Tiens, c’est déjà la fin ? La dernière double page est croustillante comme un dessert léger. Comme pour (ne pas) conclure… Et si l’on a ouvert le livre sur des « J’appelle » répétés, on le referme sur un « J’arrive » impérieux (?). La pensée laisse la place à l’action. Ce livre étape, ce rassemblement de souvenirs (de particules autour d’un noyau irènien ?) ne serait-il pas, aussi, un appel à aller plus loin ? Car, au fond, Irène (Jacob) n’est pas (que) une contemplative, elle aime les nouveaux projets, les nouveaux départs. C’est tout ce qu’on lui souhaite, c’est tout ce qu’on vous encourage à faire, après cette lecture…

Au fil des pages, nous avons aimé et vous recommandons :
  • « – Qu’est-ce qu’il fait ton papa ?
    – Il cherche l’origine de l’univers.
     » : la petite Irène, sept ans, décrit l’émerveillement devant le CERN et les explications de son père sur la recherche fondamentale ;
  • « Je cours sur le trottoir, mon corps va devenir un puissant accélérateur de particules, je suis soulevée par une énergie folle et mon ventre ne tardera plus à s’arrondir comme la courbe ronde de notre Terre. » : la jeune maman retrouve le vocabulaire de la physique pour décrire son nouvel état ;
  • « J’aperçois une porte cachée dans le couloir de mon appartement.

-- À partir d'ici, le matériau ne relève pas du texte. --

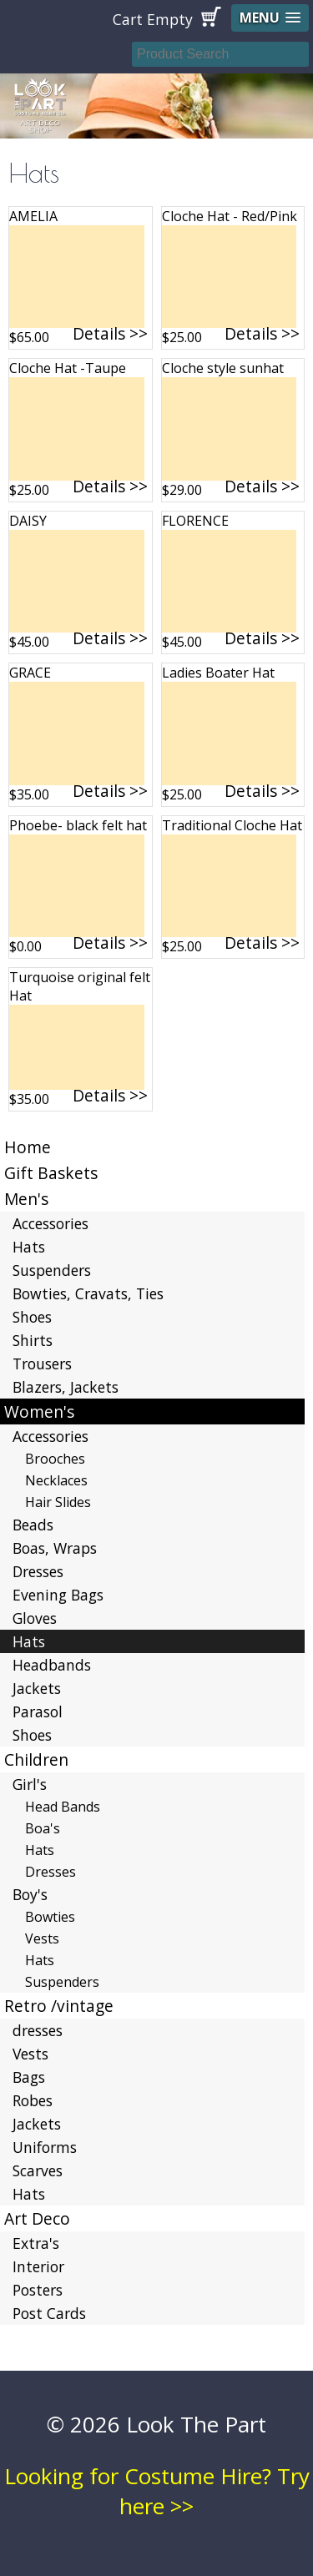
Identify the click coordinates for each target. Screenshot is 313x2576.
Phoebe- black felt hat (78, 825)
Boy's (30, 1894)
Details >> (110, 333)
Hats (29, 1247)
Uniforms (45, 2147)
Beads (33, 1525)
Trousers (42, 1364)
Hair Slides (58, 1502)
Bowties (50, 1917)
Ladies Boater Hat (218, 672)
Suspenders (52, 1270)
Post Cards (49, 2313)
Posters (38, 2290)
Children (36, 1759)
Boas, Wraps (55, 1548)
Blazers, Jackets (66, 1387)
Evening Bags (58, 1595)
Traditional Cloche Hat (232, 825)
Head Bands (62, 1806)
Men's (26, 1198)
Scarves (38, 2170)
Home (27, 1147)
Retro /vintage (59, 2005)
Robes (33, 2100)
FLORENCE (195, 521)
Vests (42, 1938)
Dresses (38, 1571)
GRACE (30, 672)
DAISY (28, 521)
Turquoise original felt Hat (79, 986)
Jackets (37, 1688)
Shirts (33, 1340)
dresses (38, 2030)
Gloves (35, 1618)
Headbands (52, 1665)
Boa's (42, 1828)
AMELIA (33, 216)
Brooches (55, 1458)
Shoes (32, 1317)
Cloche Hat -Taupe (67, 368)
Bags (29, 2077)
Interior (38, 2266)
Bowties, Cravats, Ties (88, 1293)
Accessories (50, 1223)
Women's (39, 1411)
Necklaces (56, 1480)
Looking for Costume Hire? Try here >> (157, 2491)
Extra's (36, 2243)
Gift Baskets (51, 1173)
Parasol (38, 1711)
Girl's (30, 1784)
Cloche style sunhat (223, 368)
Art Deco (37, 2218)
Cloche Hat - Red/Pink (229, 216)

Je me demande comment j’ai pu passer si longtemps à côté de cette porte sans la voir. » : le début du premier rêve consigné d’Irène ;
  • « Comme ce chevalier tremblant [NDLR : celui des Elfes de Lecomte de l’Isle], mon grand-père aussi avait perdu son grand amour, ma grand-mère Violette, emportée par les Elfes de la mélancolie. » : Irène évoque subtilement un drame familial ;
  • « J’attends qu’elle se réveille et écoute nos souffles, les nôtres et celui du vent qui pousse dans le ciel un nuage blanc, comme dessiné par un enfant » : Irène observe sa mère qui dort…
  • « – Oui.
    — …
    – Oui.
    — …
    – Oui.
    — …
    Comment trouver des mots pour répondre à un être proche mais éloigné dans une contré obscure et lointaine ?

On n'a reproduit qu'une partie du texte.